▸ **What the task asks**: The entries below contain a line with "Canciller Enrique Reina" and a line with "Deportes (683, 172)". Quote exactly those two lines and all lines between them.
[Data Boundary: Start]
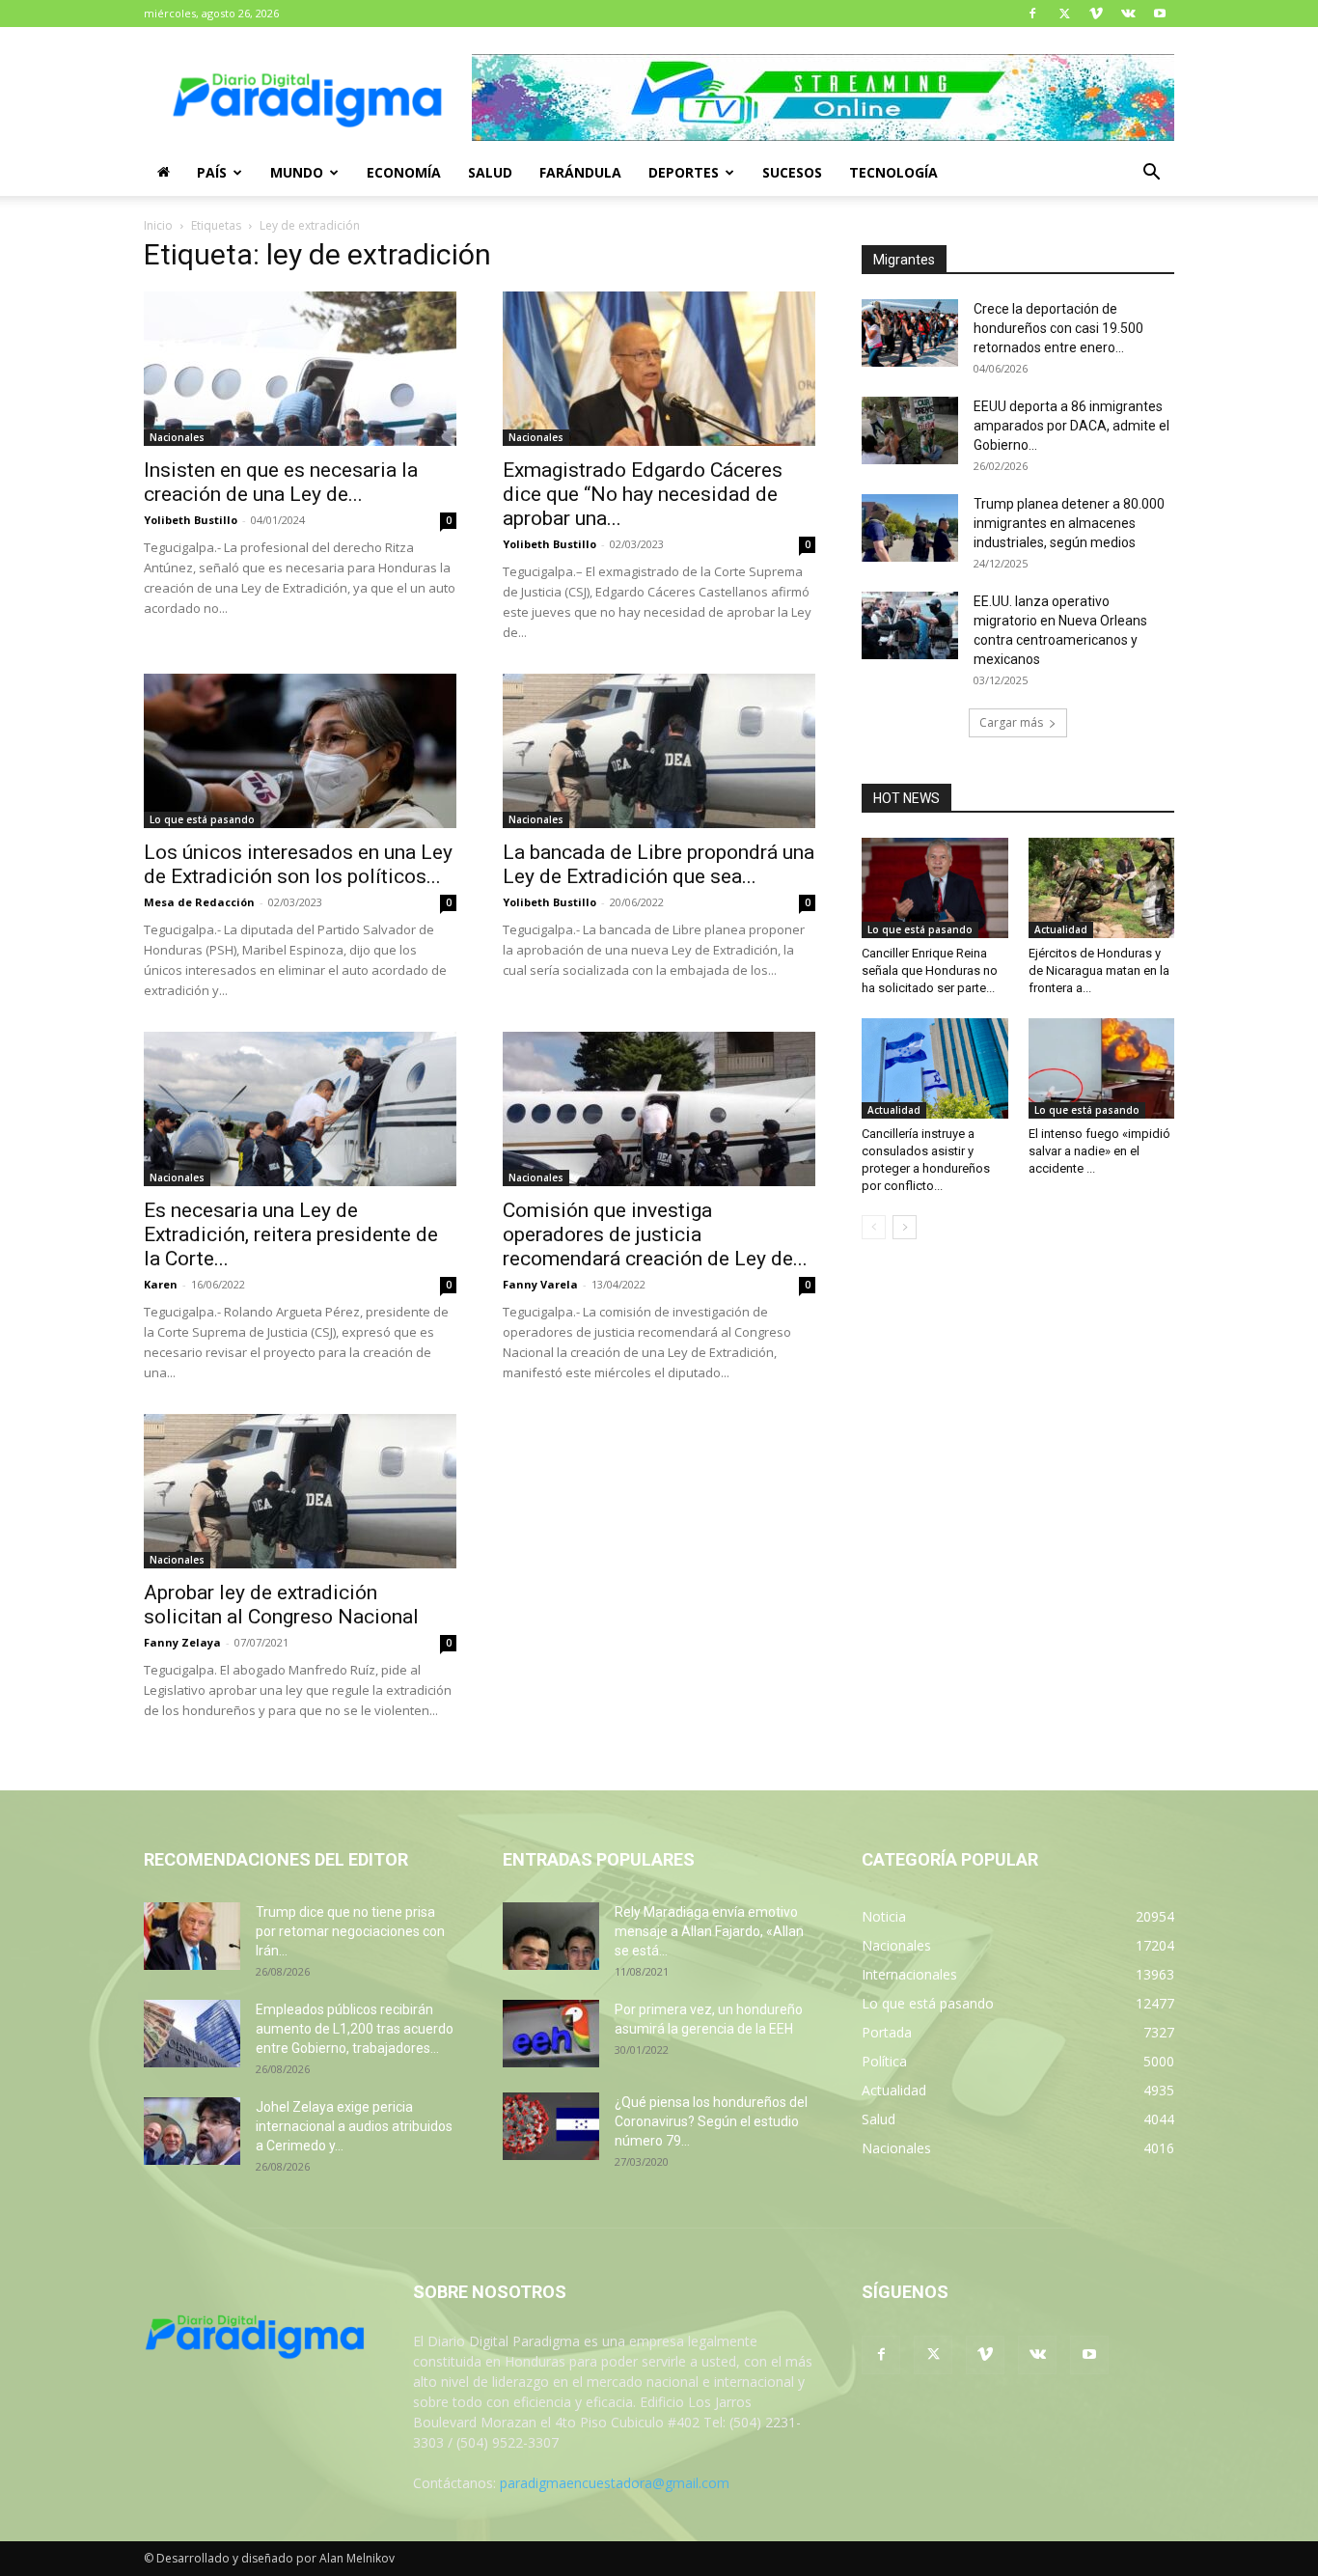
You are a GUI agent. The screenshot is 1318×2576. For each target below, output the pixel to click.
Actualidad (1060, 929)
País (212, 172)
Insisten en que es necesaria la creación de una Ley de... (281, 482)
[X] (1064, 13)
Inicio (158, 225)
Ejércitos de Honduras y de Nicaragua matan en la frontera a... (1099, 970)
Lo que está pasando (202, 819)
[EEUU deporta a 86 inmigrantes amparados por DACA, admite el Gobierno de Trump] (910, 430)
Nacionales (177, 437)
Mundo (296, 172)
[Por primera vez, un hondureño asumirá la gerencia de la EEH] (551, 2033)
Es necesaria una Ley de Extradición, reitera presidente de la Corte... (291, 1234)
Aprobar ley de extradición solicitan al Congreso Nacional (281, 1604)
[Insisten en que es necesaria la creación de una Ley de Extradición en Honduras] (300, 368)
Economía (404, 172)
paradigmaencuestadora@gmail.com (614, 2483)
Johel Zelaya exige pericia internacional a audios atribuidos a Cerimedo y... (354, 2126)
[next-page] (904, 1227)
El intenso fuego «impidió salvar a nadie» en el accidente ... (1099, 1151)
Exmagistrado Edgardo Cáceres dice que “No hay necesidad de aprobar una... (643, 494)
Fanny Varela (540, 1284)
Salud (490, 172)
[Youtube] (1159, 13)
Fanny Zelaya (182, 1642)
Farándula (580, 172)
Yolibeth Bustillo (190, 519)
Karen (161, 1284)
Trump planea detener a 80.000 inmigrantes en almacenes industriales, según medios (1069, 523)
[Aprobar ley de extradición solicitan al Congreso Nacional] (300, 1491)
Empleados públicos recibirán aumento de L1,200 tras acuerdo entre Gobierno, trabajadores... (354, 2029)
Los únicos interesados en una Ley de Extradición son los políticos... (298, 864)
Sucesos (792, 172)
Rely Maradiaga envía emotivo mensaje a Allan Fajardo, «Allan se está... (709, 1931)
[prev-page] (874, 1227)
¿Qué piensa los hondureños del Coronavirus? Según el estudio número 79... (711, 2121)
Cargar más (1011, 722)
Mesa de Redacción (199, 902)
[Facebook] (1032, 13)
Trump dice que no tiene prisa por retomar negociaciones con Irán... (350, 1931)
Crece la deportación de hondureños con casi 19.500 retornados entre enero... (1058, 328)
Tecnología (893, 172)
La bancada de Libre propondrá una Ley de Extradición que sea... (658, 864)
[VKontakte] (1127, 13)
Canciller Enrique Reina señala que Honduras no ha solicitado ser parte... (930, 970)
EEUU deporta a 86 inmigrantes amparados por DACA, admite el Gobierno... (1071, 426)
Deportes (683, 172)
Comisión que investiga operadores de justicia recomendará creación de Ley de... (655, 1234)
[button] (1151, 174)
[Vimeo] (1096, 13)
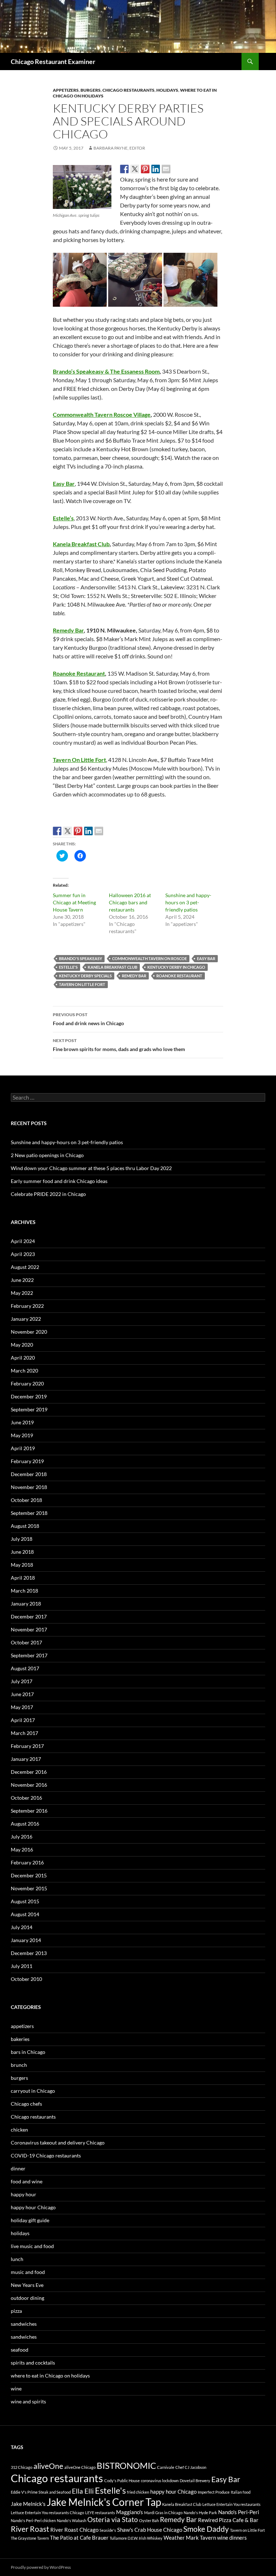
[Data Boundary: End]
▸ **Result**:
Canciller Enrique Reina señala que Honduras no ha solicitado ser parte... (930, 970)
EEUU deporta a 86 inmigrantes amparados por DACA, admite el Gobierno... (1071, 426)
Deportes (683, 172)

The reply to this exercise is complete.